» Arbeitsanweisungen:
• a. Gib aus dem Textauszug über die ICE-Fahrt den Abschnitt von „Am Nachbargleis verlässt“ bis „spät in Spandau).“ wortgetreu aus.
• b. Worin ist der vorausfahrende ICE laut Durchsage im Textauszug über die ICE-Fahrt in Charlottenburg gefahren?
• c. Führe den Textauszug über die ICE-Fahrt im Anschluss an seinen letzten Satz weiter.

» Textauszug:
....

Spandau. Die Verspätung stabil, Plan 21:46 Uhr, Ist 22:42 Uhr. Die S-Bahn-Verbindung in den Südwesten über Westkreuz ist gerade vor 4 Minuten abgefahren, sie bleiben bis Hauptbahnhof sitzen. Ein Fehler – aber das ahnen sie noch nicht.

Am Nachbargleis verlässt gerade ein anderer ICE Spandau Richtung Innenstadt (für Experten: es ist der ebenfalls eine mehr als halbe Stunde verspätete 945/955 aus Nordrhein-Westfalen). Unser 276 setzt sich nur kurz danach in Bewegung; es geht in Richtung Stadtbahn. Plötzlich im Nirgendwo: Halt. Minutenlanges Schweigen, sehr langes Schweigen.

Dann doch eine Durchsage: Der vor uns fahrende ICE, eben jener 945/955, sei in Charlottenburg in einen Bauzaun gefahren. Weiterfahrt ungewiss. Es folgt erneut: langes Schweigen, keine Informationen. Dann: die Bundespolizei ermittle, das dauere und zurück nach Spandau könne man auch nicht, weil hinter uns ein Zug sei, der nicht „rückwärts“ fahren könne (vermutlich der klassische IC 149 aus Amsterdam, der keinen Steuerwagen hat, übrigens auch eine Stunde zu spät in Spandau).

Die Zeit vergeht, „Mitternacht zog näher schon …“, fällt Ihnen ein. Wer den Weg in das BordBistro sucht, findet kostenloses Wasser. Später wird der Verkauf wieder öffnen, alles was noch da ist, wird kostenlos verteilt. Die Nachfrage ist faktisch null, erstens wird es, Sie ahnen es, nicht durchgesagt, aber, wichtiger, alle wollen nur eines: nach Hause. Da hilft auch kein Snickers.

So sachte machen Sie sich Sorgen, wie Sie eigentlich nach Hause kommen. Und natürlich der unvermeidliche Gedanke: „Wäre ich mal in Spandau …“ – aber es hilft nichts. Das Personal ist ebenfalls frustriert, am Ende ein gebrauchter Tag. Eine Mitarbeiterin des BordBistros sagt, sie müsse nach Berlin Ostbahnhof, der Endstation, noch 100 km nach Hause fahren; die letzte Verbindung in akuter Gefahr. Am Ende wird sie es wohl nicht geschafft haben. Ob der Arbeitgeber ein Taxi bezahlt?

....

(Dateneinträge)
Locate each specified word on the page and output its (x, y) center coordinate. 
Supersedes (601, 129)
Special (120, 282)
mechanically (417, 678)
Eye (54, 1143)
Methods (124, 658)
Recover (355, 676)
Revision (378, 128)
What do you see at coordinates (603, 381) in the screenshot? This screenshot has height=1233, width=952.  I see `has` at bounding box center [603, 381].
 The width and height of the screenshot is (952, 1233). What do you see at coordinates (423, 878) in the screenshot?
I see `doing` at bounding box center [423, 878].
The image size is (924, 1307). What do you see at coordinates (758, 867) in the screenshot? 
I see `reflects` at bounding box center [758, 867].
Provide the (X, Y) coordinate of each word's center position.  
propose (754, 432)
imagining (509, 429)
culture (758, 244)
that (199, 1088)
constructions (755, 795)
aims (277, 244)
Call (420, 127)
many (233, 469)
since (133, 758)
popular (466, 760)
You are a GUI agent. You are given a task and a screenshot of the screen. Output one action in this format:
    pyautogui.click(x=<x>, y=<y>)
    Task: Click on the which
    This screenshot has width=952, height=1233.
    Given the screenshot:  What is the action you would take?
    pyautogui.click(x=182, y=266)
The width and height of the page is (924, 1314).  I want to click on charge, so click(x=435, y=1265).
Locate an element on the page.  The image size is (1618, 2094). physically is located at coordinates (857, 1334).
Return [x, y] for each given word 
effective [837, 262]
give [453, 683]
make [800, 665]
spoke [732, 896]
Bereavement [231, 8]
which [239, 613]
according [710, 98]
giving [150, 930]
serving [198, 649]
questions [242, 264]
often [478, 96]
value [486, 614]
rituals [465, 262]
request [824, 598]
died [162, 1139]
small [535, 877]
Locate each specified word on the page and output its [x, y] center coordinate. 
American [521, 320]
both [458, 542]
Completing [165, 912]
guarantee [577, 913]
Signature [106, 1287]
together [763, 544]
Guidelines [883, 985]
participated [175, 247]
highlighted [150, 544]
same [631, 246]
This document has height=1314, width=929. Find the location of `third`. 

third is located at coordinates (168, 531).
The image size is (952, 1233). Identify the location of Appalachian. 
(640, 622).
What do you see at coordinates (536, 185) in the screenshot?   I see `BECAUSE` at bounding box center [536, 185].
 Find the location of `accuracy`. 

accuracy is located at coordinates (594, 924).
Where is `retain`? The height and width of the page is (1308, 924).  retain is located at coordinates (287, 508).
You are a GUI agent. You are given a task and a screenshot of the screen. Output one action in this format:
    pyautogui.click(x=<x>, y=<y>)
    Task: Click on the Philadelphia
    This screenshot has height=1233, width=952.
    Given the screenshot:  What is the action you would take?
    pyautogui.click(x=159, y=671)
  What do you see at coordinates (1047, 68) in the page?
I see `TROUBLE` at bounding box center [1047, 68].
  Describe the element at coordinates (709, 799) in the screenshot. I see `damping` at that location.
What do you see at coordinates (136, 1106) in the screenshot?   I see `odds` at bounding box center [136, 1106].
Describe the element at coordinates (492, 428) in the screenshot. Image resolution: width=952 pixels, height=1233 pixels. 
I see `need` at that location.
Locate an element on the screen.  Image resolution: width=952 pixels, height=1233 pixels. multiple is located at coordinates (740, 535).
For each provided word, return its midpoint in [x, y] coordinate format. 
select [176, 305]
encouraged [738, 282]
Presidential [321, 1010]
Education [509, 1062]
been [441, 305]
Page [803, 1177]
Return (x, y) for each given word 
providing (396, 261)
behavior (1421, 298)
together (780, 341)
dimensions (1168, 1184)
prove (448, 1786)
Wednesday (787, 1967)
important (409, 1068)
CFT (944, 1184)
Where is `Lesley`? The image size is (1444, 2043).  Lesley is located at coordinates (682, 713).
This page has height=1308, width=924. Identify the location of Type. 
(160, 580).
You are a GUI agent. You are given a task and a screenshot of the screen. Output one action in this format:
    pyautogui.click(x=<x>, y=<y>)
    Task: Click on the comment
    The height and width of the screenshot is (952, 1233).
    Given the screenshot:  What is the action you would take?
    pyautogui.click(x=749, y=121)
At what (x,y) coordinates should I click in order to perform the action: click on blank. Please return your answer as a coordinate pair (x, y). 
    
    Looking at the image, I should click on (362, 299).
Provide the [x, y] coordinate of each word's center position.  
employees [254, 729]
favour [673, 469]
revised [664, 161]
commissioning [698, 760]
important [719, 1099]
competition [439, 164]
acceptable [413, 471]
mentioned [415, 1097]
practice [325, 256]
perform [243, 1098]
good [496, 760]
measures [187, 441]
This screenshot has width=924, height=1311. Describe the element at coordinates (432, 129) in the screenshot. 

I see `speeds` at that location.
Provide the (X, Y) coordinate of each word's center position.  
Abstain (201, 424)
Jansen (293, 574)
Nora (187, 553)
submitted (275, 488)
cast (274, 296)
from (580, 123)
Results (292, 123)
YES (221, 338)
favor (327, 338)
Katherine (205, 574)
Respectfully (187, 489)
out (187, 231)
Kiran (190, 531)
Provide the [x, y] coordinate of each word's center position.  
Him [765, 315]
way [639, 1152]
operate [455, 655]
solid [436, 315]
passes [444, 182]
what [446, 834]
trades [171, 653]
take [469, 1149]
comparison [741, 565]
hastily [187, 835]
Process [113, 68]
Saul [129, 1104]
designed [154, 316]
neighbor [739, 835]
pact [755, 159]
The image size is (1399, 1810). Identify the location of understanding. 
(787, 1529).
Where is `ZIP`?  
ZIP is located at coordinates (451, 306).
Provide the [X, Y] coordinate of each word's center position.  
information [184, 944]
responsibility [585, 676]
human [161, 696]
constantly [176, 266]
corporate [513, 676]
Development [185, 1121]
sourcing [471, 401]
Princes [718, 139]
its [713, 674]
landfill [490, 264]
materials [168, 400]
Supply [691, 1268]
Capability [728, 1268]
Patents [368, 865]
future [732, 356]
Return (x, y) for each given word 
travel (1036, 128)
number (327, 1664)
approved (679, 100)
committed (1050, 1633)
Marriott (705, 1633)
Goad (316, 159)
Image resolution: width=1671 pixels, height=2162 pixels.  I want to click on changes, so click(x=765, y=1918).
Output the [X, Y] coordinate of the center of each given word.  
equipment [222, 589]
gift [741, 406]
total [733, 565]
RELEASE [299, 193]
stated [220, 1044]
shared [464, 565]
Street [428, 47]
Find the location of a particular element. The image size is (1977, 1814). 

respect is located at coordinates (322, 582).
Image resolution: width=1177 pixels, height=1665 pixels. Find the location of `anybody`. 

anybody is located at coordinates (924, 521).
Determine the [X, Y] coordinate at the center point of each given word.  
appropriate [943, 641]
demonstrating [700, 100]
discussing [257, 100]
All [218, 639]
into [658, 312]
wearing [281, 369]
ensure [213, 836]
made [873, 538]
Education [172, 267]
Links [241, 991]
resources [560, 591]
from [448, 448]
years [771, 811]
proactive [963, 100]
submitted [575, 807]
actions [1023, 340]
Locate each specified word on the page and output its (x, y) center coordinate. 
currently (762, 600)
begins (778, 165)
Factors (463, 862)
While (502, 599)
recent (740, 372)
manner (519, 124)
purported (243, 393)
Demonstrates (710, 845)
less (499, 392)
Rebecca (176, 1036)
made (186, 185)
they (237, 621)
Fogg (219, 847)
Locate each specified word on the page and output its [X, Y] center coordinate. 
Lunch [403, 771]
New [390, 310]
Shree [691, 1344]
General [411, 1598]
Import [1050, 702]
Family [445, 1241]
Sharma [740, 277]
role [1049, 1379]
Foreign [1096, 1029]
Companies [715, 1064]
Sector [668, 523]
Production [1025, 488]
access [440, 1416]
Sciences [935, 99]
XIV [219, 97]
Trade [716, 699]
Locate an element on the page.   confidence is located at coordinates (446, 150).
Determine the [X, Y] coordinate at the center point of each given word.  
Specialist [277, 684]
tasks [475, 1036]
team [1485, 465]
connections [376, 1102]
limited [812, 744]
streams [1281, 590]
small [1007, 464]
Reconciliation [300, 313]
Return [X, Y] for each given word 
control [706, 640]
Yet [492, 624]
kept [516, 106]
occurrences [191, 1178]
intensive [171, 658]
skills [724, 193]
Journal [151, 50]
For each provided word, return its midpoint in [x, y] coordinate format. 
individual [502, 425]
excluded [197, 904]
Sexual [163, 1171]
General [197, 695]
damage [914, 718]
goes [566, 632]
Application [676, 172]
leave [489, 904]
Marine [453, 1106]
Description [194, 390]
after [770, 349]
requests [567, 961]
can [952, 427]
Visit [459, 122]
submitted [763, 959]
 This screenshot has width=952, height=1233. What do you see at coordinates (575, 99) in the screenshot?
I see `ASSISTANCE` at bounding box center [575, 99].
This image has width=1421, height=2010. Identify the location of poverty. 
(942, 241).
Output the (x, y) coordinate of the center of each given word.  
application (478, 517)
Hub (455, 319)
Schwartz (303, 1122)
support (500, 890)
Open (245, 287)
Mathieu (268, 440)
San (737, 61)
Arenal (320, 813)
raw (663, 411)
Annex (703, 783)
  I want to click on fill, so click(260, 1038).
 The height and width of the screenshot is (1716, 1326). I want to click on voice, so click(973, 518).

....

» Lösungen:
• a.
Am Nachbargleis verlässt gerade ein anderer ICE Spandau Richtung Innenstadt (für Experten: es ist der ebenfalls eine mehr als halbe Stunde verspätete 945/955 aus Nordrhein-Westfalen). Unser 276 setzt sich nur kurz danach in Bewegung; es geht in Richtung Stadtbahn. Plötzlich im Nirgendwo: Halt. Minutenlanges Schweigen, sehr langes Schweigen.

Dann doch eine Durchsage: Der vor uns fahrende ICE, eben jener 945/955, sei in Charlottenburg in einen Bauzaun gefahren. Weiterfahrt ungewiss. Es folgt erneut: langes Schweigen, keine Informationen. Dann: die Bundespolizei ermittle, das dauere und zurück nach Spandau könne man auch nicht, weil hinter uns ein Zug sei, der nicht „rückwärts“ fahren könne (vermutlich der klassische IC 149 aus Amsterdam, der keinen Steuerwagen hat, übrigens auch eine Stunde zu spät in Spandau).

• b. In einen Bauzaun.

• c.
Es ist inzwischen Montag und der 276 setzt sich in Bewegung. Ein paar Meter – und er steht erneut. Dann irgendwann geht es in besserer Schrittgeschwindigkeit durch Charlottenburg. Schnelles Aussteigen in Charlottenburg? Geht nicht. In Zoo? Schon gar nicht. Zwischen Bellevue und Hauptbahnhof kommt ihnen dann um 00:47 Uhr die letzte S7 des Tages nach Potsdam entgegen. Das wäre ihr Zug gewesen, denn der letzte RE1 soll den Hauptbahnhof um 00:41 Uhr verlassen haben. Das Zugpersonal verweist auf den 24 Stunden geöffneten ServicePoint im Hauptbahnhof, Ausgang Europa-Platz, der helfe weiter.

Um 00:49 Uhr erreicht der 276 den Hauptbahnhof, planmäßig 22:00 Uhr. Sie laufen die Treppe hinunter zum Bahnsteig Richtung Westen, blicken nach oben und sehen rote Dostos ausfahren. Erste Reaktion: Mist, der RE1 nun auch noch weg. Aber: es steht groß „FEX“ auf den Wagen, also die Treppe hoch und siehe da: der allerletzte RE1 auch verspätet. Er fährt ein. Sie haben Glück. Aber nur, weil Sie jetzt doch zum mitdenkenden Fahrgast mutiert sind und wissen, das „FEX“ nicht RE1 ist. Der Gelegenheitsfahrgast wäre nachts um eins im Hauptbahnhof gestrandet.

Epilog:

Ja, der Text war lang und deswegen: Danke, dass Sie durchgehalten haben.

Ja, hier hatte das EVU „nicht nur kein Glück, nein, es kam auch noch Pech dazu“.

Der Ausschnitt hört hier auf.